■ **Task objective**:
Write out the material below word for word, starting at its first line and continuing down through the line that contains "click(x=18, y=284)", with both of those lines included. Leave the pictures out of your answer.

Data entries:
++++++
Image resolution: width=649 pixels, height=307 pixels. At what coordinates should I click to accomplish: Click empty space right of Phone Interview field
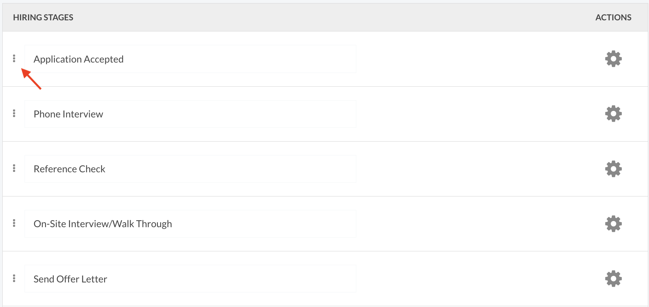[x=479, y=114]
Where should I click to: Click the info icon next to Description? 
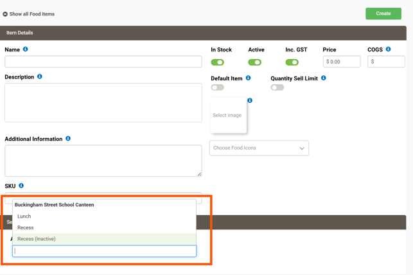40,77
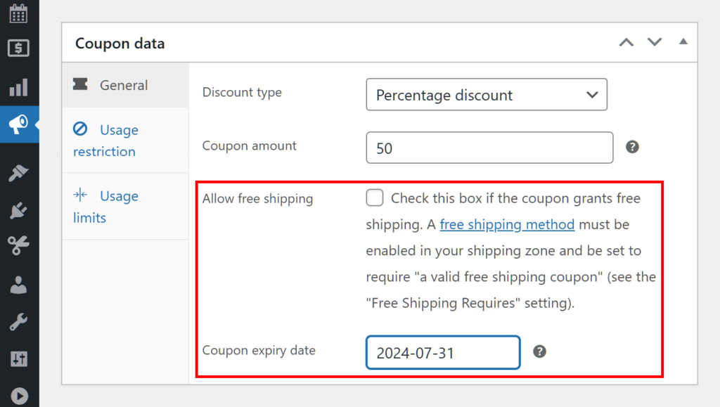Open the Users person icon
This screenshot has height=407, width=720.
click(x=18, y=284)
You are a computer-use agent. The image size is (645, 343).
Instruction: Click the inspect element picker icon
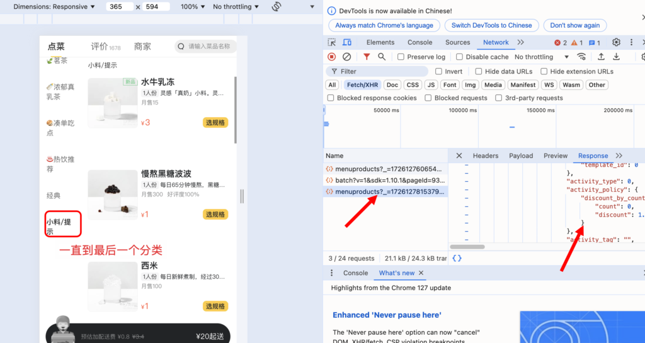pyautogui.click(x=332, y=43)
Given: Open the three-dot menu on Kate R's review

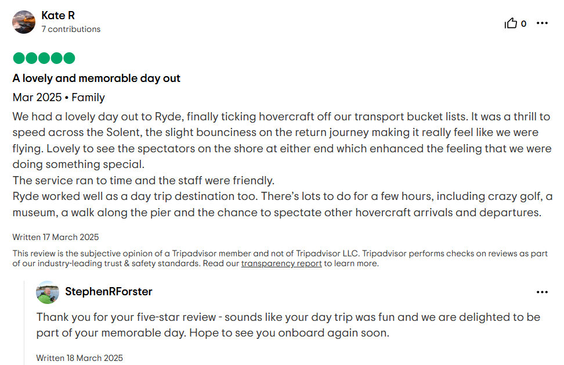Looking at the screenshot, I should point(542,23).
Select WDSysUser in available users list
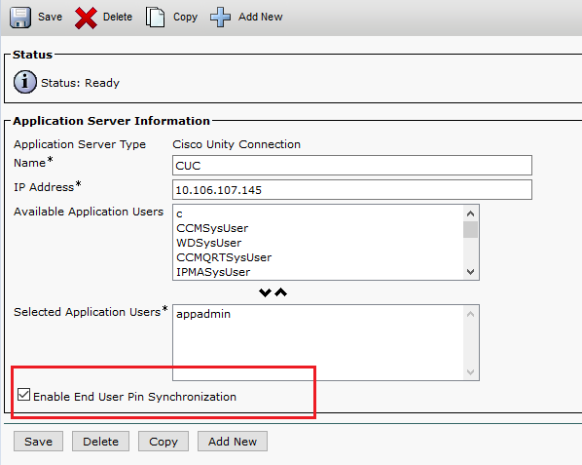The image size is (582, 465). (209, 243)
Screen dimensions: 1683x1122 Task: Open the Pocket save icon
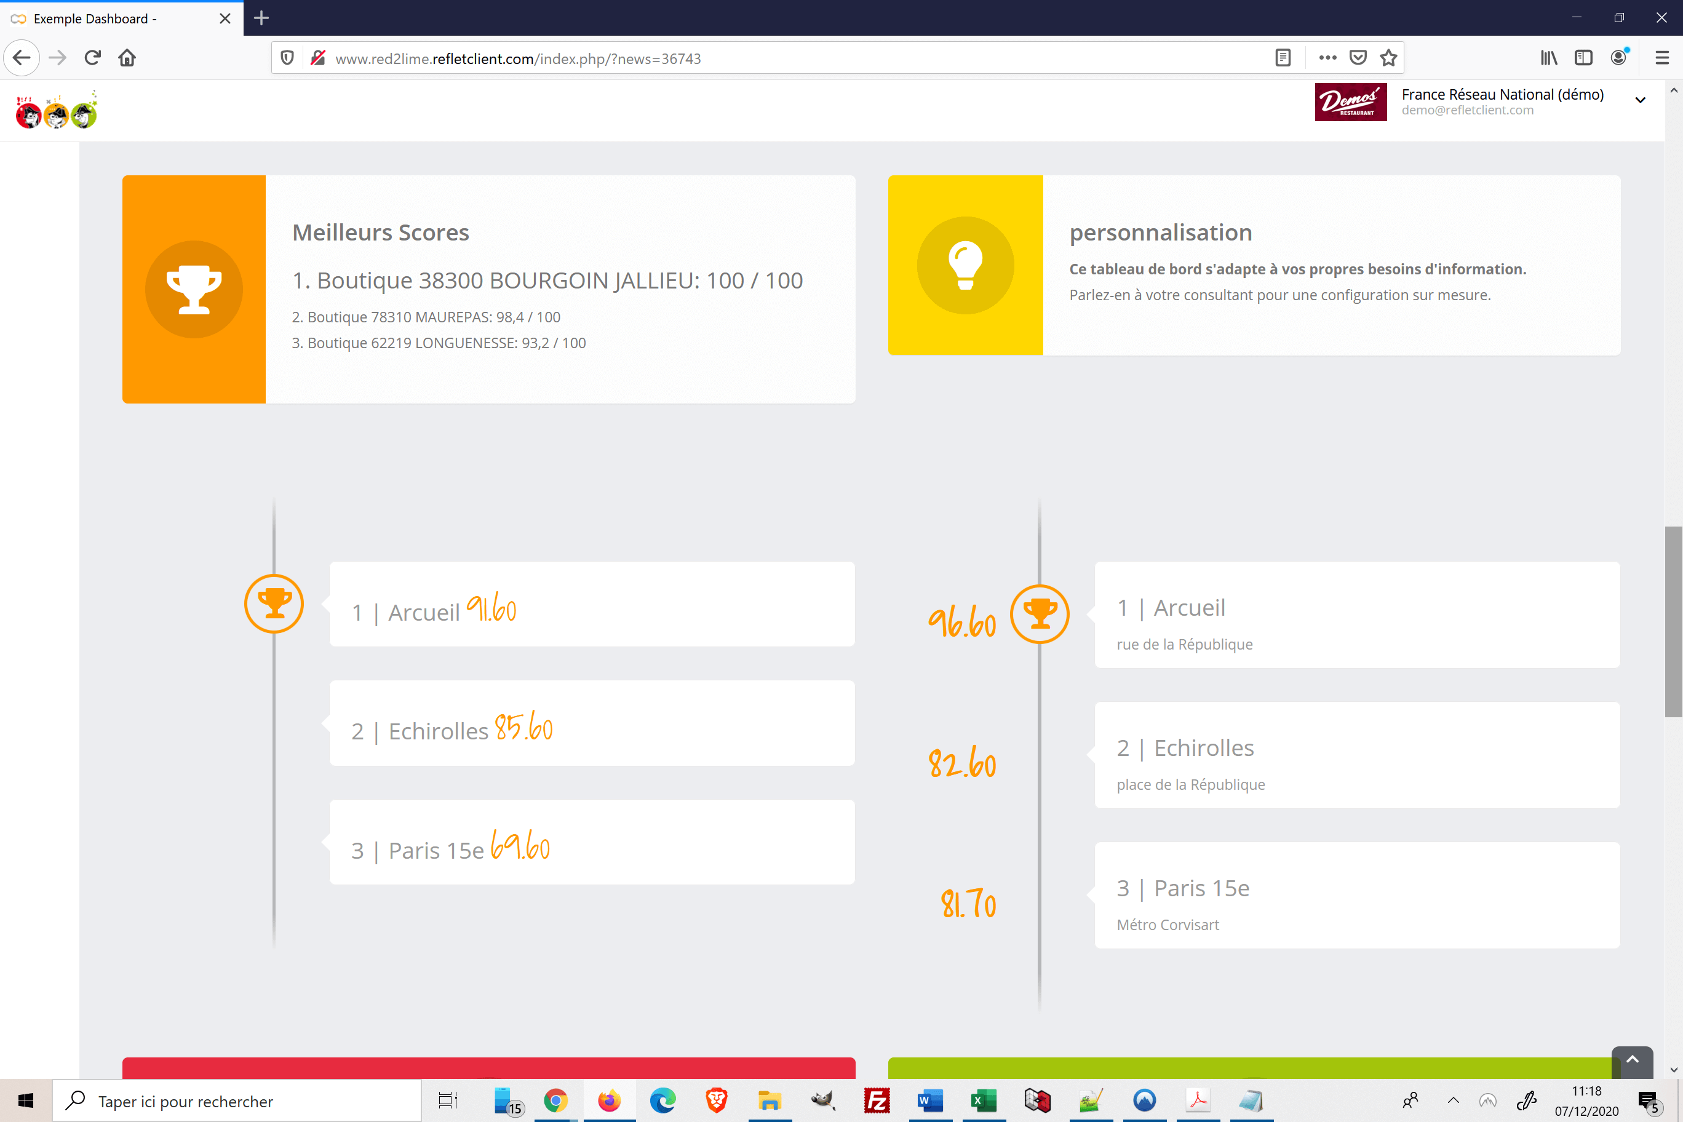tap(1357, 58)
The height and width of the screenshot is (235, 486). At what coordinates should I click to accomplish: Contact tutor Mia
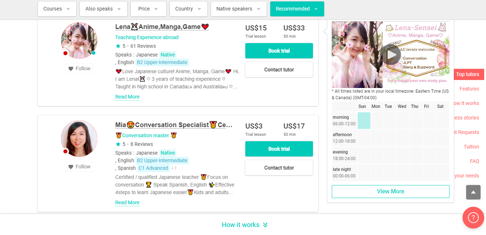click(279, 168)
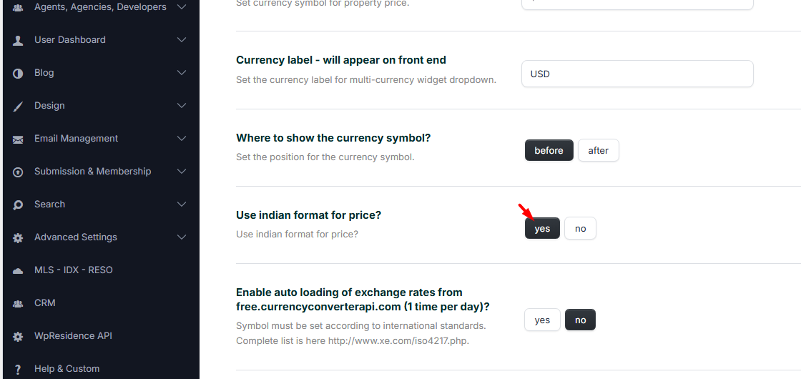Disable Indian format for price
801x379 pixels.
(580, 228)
++++++
■ **Result of this exercise**:
Image resolution: width=649 pixels, height=307 pixels. At what coordinates should I click to accomplish: Click empty space right of Phone Interview field
[x=479, y=114]
Where should I click to: Click the info icon next to Description? 
40,77
Open the Users person icon
This screenshot has height=407, width=720.
click(x=18, y=284)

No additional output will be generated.